Vinyl Sheeting the Exterior
The swift failure of tar is why most have taken to using vinyl sheeting in retrofit solutions. Vinyl doesn’t crack and is totally waterproof. The wall is cleaned and the vinyl is then adhered to the wall ideally to the footer. The problem with the vinyl, if it doesn’t tear and isn’t installed in a 1,000 pieces, is that it will never stay adhered to the concrete and the water simply goes around it back through the foundation. Also, if installed in many pieces the water may find a seam and get behind the sheeting. This is highly likely to happen as these materials once placed underground are very easily torn or detached from piece to piece.

2. Exterior drainage.
Most homes are built with a drainage system already intact. The fact that few of these survive much past 2-5 years -tops, is a testament to how ineffective these types of systems are and to how common poor installations are.

Exterior Drainage Pipes
This also involves digging out the outside foundation to a foot below the floor and installing a drainage pipe that will drain the water that builds up on the outside of the foundation to another nearby location. This requires an area for drainage near the building that is at least a foot or more below the basement floor. These designs are very common with builders. The percentage of these that survive even the refill of the dirt is surprisingly low (I would personally guess 30% survive without the pipes being crushed by the 7-10 ft. of dirt back fill with heavy equipment moving around above). After this the amount of mud and pressure from above is simply overwhelming. The drainage pipes under all that mud and stone are quickly clogged. It is a shame that heftier systems are not used as this is a good measure of prevention if done correctly. In Virginia, exterior basement waterproofing systems such as these are mostly prevented by the the presence of very dense clay. Clay is very small and will clog such pipes very fast.

Full Dig Out
3. Removing all the dirt is the last solution. It is rarely practical in residential homes, but is very common in apartment buildings where the owners decided to make apartments in the basement. The earth is dug out allow both for a patio and as a means to prevent moisture from entering now finished rooms. Interesting, in these designs you can always see moisture at the bottom the the outside wall. Moisture that would of appeared inside. This measure of full dig out is the absolute surest way of waterproofing from the outside as it prevents water from standing on the foundation. It is also the healthiest for the foundation itself.

Other Options
There is left only interior waterproofing, this is the most predictable and reliable solution.

Interior waterproofing is done by digging a trench around the perimeter on the inside of the foundation wall. In this trench is placed a pipe that collects the water as it builds up pressure under the floor and drains it into a pipe that then guides the water to a well. At the bottom of this well is a sump pump that then pumps the water outside and away from the home. These systems are away form the intense pressure of 7-10 ft. of mud and earth outside and are also much more easier to service and maintain. Preferably vapor barrier is placed on the wall and egressed under the floor.

What is Mold Remediation

Mold remediation is a two part process.
1. Removing Mold
2. Removing the cause of the mold.

1. Removing the Mold
Mold Removal is a fairly detailed process. The area must be thoroughly sealed with filtered fans (HEPA filtered fans) discharging to an outside area. Air in the containment area cannot recirculate or the spores will return. All debris must be bagged under containment and removed from the premises entirely. Specific moldicide must be used to kill any random spores in and outside of the containment area. If any of these steps are skipped or done in error mold will very likely return. Sadly, the mold may return even if all these precautions are performed correctly. This is why the second step is critical to success.

2. Removing the Cause of the Mold
The second stage is removing the cause of the mold. This is nearly always either a leak or some other source of water. It may be a plumbing, foundation, AC, roof, gutter, bathroom or kitchen leak. Whatever it is it must be repaired. Failure to do so will only result in the return of the mold.

Complete the following:
**1)** Rewrite the paragraph of the basement waterproofing text that begins "Interior waterproofing is done by digging a trench" as a short bulleted list, keeping its main facts.
**2)** Do these statements agree with the basement waterproofing text? Answer yes or no for each, quoting the deciding words. (a) Vinyl sheeting is prone to cracking. (b) Full dig out is very common in apartment buildings where owners made apartments in the basement. (c) During mold removal, air in the containment area should be allowed to recirculate.

Information shown:
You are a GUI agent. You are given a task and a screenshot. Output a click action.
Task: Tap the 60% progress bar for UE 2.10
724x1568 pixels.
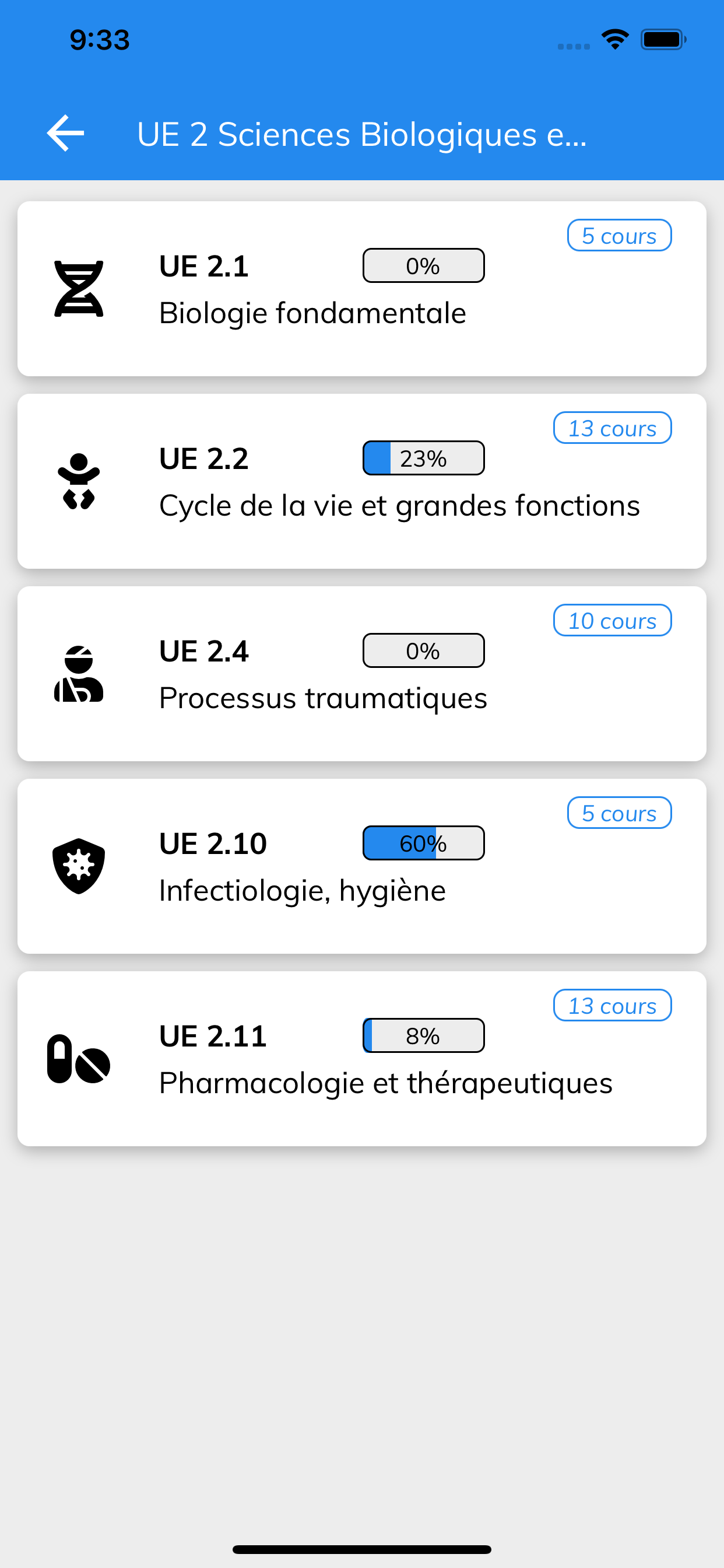click(x=423, y=843)
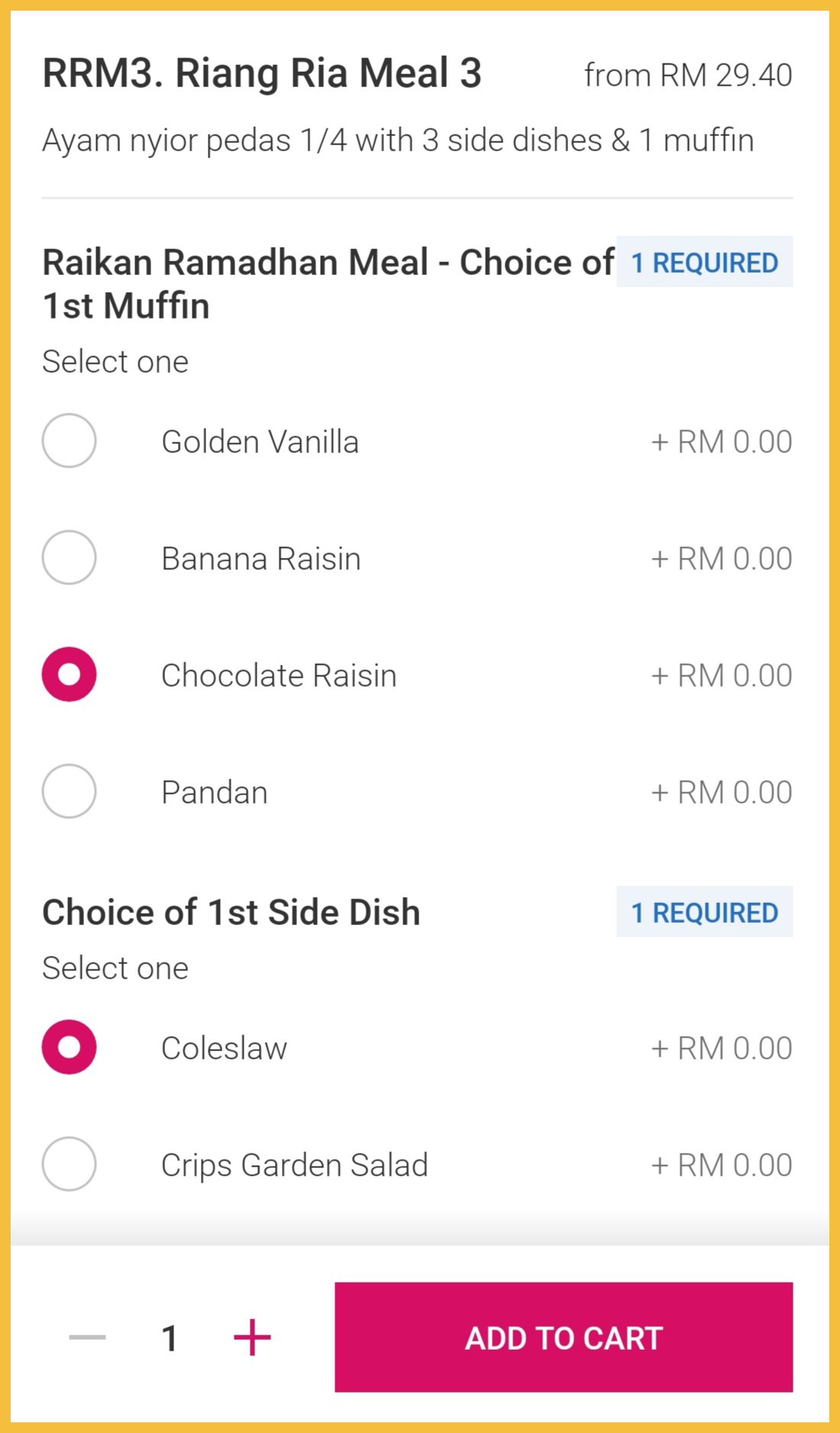This screenshot has width=840, height=1433.
Task: Click the 1 REQUIRED badge for muffin choice
Action: (x=704, y=262)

Responses to the tasks:
**1)**
- A trench is dug around the perimeter, on the inside of the foundation wall.
- A pipe in the trench collects the water building up pressure under the floor and drains it toward a well.
- A sump pump at the bottom of the well pumps the water outside and away from the home.
- These systems are away from the pressure of 7-10 ft. of mud and earth outside and are easier to service and maintain.
- Preferably, a vapor barrier is placed on the wall and egressed under the floor.

**2)**
(a) No: "Vinyl doesn’t crack and is totally waterproof."
(b) Yes: "but is very common in apartment buildings where the owners decided to make apartments in the basement."
(c) No: "Air in the containment area cannot recirculate or the spores will return."